Challenge Isolation:
Challenge A might have a vulnerable PHP app
Challenge B might have an exploitable Linux kernel
If Challenge A's vulnerability leaks to Challenge B's server, the entire competition is compromised

Real-Time Constraints:
Flag submission must update scores instantly
Leaderboard must reflect top 10 in less than 1 second
If the scoring system lags, participants get frustrated and competition integrity collapses

Scalability at Unknown Load:
We didn't know how many teams would connect
We didn't know how many attacks would happen simultaneously
Both could spike unpredictably

Security Under Attack:
Participants are literally trying to break the system
A skilled hacker might try to hijack another team's session, modify the database, or crash servers
We had to defend against this while the competition is live

Our Architecture: Designing for Chaos

Here's the infrastructure stack we built:

Internet
↓
Load Balancer (Cloudflare)
↓
API Gateway (Node.js + Express)
↓
Challenge Servers (Docker containers, isolated)
Scoring Service (Redis + MongoDB)
Leaderboard Service (Cached, updated every 5 seconds)
Authentication Service (JWT + Sessions)
↓
Database (MongoDB, replicated)

Let me break down each layer.

Layer 1: Load Balancing (Cloudflare)

Problem: 100 teams, each with 3–5 members, all hitting the platform simultaneously. A single server dies. What happens?

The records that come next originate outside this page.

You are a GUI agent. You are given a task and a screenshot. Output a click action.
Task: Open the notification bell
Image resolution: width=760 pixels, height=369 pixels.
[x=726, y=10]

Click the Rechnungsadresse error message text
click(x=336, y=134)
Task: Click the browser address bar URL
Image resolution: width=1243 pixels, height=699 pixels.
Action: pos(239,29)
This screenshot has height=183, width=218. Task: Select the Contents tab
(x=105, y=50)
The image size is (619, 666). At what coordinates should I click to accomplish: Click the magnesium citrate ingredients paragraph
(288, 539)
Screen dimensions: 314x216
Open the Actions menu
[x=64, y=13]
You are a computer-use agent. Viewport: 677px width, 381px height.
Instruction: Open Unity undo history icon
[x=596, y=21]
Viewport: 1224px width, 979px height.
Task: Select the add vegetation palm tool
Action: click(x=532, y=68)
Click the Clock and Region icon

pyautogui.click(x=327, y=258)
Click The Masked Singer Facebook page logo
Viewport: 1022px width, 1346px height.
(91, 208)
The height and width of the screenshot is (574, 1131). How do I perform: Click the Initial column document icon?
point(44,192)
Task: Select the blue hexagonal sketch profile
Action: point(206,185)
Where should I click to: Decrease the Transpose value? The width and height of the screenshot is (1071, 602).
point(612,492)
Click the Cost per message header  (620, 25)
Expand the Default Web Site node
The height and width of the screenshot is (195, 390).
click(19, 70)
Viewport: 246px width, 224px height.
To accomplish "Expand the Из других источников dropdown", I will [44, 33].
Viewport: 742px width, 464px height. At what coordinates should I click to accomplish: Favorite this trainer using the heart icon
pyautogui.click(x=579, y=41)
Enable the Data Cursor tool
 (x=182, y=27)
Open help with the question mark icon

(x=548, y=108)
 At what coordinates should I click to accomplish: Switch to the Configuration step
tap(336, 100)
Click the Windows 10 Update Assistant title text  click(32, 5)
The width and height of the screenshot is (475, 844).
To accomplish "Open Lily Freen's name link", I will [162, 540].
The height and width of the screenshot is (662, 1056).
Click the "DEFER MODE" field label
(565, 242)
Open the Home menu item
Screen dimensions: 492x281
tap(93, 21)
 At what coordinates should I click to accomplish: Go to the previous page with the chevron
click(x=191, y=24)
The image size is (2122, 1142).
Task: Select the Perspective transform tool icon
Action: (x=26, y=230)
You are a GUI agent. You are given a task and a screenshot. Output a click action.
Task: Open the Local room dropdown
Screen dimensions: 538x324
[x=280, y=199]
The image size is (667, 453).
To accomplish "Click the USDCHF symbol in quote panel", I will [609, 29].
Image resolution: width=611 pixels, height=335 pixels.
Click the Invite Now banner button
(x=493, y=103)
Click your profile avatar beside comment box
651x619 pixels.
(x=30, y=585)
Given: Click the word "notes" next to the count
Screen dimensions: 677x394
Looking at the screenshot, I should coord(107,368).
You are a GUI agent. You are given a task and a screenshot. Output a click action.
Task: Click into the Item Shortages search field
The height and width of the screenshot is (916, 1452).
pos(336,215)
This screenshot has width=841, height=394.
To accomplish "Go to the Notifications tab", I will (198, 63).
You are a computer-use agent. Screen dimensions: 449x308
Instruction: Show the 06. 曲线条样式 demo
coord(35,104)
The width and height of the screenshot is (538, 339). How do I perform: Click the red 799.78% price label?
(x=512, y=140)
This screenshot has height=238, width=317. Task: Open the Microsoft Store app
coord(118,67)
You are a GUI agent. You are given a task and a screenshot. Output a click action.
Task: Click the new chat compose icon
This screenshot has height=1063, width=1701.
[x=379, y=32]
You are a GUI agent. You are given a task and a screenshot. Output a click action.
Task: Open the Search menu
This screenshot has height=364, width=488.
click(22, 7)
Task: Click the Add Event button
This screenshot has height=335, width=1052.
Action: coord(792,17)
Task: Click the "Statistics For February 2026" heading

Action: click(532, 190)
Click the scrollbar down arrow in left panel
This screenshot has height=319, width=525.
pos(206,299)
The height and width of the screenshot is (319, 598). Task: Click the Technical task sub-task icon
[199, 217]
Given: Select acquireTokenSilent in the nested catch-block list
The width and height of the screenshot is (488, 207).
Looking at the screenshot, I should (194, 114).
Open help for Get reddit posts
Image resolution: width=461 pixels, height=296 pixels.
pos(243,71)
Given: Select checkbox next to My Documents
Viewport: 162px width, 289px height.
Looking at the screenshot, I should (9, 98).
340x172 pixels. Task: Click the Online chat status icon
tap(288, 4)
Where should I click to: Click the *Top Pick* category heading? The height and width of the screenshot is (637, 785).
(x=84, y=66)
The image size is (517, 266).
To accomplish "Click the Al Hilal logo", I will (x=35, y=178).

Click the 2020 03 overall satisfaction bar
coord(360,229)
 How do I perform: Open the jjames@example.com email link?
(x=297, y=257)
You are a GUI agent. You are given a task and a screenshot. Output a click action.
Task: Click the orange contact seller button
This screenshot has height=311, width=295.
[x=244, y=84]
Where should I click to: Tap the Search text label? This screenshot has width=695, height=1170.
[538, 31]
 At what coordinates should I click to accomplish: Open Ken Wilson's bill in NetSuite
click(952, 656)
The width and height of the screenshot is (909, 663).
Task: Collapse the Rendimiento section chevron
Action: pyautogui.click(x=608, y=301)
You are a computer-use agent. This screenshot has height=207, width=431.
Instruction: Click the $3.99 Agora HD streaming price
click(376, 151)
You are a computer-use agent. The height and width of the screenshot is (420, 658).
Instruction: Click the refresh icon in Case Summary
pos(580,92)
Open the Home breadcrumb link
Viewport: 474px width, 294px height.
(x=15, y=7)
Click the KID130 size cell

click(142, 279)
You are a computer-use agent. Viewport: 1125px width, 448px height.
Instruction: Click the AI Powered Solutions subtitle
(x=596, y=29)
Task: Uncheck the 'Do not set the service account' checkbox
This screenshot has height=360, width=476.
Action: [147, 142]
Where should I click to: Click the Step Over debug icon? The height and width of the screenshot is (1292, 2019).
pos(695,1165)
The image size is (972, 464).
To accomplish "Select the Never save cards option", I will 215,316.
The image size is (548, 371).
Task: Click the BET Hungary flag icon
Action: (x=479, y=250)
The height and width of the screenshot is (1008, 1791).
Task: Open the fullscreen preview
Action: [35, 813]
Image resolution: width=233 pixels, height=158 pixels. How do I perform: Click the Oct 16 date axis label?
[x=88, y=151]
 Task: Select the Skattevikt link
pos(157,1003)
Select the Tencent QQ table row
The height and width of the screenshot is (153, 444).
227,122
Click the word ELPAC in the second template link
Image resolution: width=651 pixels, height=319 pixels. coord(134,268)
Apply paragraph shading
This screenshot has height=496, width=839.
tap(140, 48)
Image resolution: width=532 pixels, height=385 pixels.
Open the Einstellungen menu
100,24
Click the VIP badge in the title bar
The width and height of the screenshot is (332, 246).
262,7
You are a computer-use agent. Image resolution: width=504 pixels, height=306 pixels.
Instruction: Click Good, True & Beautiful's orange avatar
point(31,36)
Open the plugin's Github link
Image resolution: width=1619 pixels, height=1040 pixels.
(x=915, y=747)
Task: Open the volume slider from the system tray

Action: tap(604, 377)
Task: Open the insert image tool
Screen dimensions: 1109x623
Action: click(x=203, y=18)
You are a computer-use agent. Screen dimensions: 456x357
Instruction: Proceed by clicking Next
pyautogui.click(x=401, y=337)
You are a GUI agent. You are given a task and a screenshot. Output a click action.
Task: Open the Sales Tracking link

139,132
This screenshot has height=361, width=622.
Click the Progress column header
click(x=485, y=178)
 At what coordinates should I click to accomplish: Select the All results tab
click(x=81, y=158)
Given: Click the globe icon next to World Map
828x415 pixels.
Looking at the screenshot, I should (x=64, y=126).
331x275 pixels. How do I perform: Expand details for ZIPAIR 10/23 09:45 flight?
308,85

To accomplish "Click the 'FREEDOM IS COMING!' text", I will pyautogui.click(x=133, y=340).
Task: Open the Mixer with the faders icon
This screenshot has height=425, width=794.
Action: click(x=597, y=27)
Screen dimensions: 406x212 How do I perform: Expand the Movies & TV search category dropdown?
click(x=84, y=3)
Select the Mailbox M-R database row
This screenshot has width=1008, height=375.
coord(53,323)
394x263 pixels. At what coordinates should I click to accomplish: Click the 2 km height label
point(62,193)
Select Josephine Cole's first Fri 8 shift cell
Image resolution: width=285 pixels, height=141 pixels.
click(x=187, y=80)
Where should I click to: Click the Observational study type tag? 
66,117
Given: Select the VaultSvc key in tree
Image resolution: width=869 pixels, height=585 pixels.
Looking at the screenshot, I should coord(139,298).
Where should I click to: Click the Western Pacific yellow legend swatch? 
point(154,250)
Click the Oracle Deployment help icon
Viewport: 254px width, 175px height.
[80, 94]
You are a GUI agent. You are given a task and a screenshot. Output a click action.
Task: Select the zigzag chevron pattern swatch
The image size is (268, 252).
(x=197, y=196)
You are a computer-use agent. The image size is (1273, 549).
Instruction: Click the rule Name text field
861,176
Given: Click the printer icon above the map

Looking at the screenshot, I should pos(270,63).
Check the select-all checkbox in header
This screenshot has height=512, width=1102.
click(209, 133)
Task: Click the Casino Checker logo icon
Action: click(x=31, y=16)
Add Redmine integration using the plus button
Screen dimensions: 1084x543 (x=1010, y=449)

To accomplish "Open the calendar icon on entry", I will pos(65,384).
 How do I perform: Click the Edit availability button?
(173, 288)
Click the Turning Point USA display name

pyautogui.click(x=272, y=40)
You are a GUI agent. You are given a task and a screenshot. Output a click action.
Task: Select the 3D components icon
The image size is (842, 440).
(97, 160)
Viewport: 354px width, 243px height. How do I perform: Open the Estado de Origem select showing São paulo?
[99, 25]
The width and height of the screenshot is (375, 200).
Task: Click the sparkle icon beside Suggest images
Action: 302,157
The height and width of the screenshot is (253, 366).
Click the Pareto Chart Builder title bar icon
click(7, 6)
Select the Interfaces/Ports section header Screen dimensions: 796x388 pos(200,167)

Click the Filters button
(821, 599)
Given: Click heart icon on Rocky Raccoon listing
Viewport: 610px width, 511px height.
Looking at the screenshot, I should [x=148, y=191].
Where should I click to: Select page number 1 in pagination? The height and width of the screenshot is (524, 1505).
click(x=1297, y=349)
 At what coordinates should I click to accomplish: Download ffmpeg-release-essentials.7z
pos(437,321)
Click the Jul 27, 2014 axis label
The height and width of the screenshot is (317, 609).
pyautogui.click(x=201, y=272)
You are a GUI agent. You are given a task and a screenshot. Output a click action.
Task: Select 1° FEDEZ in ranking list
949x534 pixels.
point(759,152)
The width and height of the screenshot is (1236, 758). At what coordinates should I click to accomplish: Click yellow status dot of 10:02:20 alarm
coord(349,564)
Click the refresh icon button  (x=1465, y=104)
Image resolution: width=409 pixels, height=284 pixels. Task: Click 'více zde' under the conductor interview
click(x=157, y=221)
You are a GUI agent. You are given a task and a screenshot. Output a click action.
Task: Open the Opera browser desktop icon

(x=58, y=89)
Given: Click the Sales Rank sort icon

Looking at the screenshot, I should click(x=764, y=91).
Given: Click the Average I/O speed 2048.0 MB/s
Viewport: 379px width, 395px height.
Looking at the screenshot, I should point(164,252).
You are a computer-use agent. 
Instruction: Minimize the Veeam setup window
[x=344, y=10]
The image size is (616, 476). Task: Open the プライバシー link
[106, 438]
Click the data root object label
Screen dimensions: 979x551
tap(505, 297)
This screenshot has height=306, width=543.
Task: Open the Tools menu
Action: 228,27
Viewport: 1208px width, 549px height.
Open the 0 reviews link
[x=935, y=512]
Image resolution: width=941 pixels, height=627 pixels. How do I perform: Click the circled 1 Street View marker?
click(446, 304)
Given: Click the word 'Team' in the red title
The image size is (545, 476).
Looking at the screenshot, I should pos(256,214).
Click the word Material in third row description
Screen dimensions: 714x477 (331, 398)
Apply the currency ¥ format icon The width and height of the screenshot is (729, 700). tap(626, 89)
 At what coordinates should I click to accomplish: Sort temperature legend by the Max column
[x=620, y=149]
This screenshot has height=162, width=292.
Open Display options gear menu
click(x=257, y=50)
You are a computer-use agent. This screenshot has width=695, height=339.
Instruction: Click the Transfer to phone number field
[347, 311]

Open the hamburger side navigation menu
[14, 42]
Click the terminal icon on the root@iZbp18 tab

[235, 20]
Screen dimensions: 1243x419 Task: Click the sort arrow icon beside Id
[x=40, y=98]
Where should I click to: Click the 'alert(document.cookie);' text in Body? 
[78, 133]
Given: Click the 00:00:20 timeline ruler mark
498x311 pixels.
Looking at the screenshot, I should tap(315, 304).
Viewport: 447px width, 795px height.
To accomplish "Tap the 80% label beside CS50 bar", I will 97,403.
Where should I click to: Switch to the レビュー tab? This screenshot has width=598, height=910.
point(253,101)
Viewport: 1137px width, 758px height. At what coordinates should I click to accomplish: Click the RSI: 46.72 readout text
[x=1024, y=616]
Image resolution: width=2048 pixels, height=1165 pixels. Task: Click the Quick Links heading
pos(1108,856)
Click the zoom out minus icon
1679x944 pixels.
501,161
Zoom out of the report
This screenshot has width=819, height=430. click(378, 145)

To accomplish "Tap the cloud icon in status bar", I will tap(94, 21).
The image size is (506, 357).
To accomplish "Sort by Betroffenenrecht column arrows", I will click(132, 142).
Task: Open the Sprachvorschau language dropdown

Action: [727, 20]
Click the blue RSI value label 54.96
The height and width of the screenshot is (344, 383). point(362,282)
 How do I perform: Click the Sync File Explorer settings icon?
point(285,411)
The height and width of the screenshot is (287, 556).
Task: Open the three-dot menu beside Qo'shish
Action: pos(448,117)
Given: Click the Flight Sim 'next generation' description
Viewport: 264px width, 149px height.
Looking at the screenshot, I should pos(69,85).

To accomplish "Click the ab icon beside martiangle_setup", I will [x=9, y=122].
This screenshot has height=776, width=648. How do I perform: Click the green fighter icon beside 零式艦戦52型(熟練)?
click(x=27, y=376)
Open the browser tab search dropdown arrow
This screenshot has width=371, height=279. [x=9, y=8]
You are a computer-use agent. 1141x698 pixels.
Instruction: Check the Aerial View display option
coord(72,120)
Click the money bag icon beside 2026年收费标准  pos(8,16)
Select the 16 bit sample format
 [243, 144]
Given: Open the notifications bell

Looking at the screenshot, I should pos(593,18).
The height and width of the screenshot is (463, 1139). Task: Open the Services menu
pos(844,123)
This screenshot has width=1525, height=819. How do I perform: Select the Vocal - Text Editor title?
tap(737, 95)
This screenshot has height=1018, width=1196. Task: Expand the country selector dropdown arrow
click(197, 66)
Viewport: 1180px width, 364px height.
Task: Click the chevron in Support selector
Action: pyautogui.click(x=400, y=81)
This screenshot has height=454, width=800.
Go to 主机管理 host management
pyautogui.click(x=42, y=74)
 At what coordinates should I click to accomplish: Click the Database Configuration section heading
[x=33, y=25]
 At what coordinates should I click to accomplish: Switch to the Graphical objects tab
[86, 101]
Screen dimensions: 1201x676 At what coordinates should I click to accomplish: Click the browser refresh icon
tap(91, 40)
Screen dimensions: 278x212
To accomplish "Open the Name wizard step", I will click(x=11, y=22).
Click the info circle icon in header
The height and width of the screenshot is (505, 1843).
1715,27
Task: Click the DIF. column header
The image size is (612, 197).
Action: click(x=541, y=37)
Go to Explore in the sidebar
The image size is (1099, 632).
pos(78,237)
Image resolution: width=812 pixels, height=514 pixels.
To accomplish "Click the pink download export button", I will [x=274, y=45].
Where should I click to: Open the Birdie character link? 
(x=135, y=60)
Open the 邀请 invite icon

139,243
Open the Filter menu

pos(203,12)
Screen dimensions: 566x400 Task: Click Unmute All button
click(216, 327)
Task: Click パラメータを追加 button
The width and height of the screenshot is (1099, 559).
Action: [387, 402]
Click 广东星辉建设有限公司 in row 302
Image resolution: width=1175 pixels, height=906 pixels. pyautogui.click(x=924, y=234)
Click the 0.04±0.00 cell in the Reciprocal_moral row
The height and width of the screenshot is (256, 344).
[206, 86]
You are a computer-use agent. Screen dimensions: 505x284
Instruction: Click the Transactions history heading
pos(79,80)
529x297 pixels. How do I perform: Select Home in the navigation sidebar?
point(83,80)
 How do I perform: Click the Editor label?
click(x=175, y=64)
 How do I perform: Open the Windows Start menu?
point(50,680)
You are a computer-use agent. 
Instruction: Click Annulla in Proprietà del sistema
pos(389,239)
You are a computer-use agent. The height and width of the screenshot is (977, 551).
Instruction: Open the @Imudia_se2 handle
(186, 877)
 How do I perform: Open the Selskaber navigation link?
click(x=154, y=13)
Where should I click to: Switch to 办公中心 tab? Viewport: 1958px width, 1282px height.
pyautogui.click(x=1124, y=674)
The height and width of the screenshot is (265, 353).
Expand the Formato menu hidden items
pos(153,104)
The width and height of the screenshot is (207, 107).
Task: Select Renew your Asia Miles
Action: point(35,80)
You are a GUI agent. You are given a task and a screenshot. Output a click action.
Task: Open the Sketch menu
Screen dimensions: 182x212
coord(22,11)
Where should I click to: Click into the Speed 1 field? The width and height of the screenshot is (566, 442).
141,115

Solution: Cloudflare sits in front of everything.

User connects → Cloudflare (rate limiting, DDoS protection)
→ Distributed to multiple API servers
→ Requests balanced by health checks

What we configured:

Rate limiting: 100 requests per minute per IP
DDoS protection: Auto-block suspicious IPs
Geographic routing: Users routed to nearest server
SSL/TLS: All traffic encrypted

Why it matters: If one API server crashes, Cloudflare routes traffic to healthy servers. The competition keeps running.

Layer 2: API Gateway (Node.js + Express)

The brain of the platform. Every user action flows through here.

Critical decisions:

Atomic transactions — Either all score updates happen or none
Cache invalidation — Every flag submission refreshes leaderboard data
Rate limiting per team — Prevent brute-forcing flags

Layer 3: Challenge Servers (Dockerized, Isolated)

Each challenge runs in its own Docker container on isolated networks.

Why Docker?

Isolation — One compromised challenge cannot affect others
Easy reset — Restart compromised containers instantly
Resource limits — Prevent resource exhaustion attacks
Networking — Containers don’t talk to each other

Real scenario: A competitor tried escaping a container. The exploit worked inside the container but couldn’t escape.

That’s exactly what we wanted.

Layer 4: Scoring Service (Redis + MongoDB)

Real-time score updates go to MongoDB (persistent) and Redis (fast cache).

Why two databases?

MongoDB is the source of truth
Redis is the speed layer

Leaderboard:

Without cache: 1–2 seconds
With cache: less than 10ms

Cache refresh every 5 seconds ensures speed with acceptable staleness.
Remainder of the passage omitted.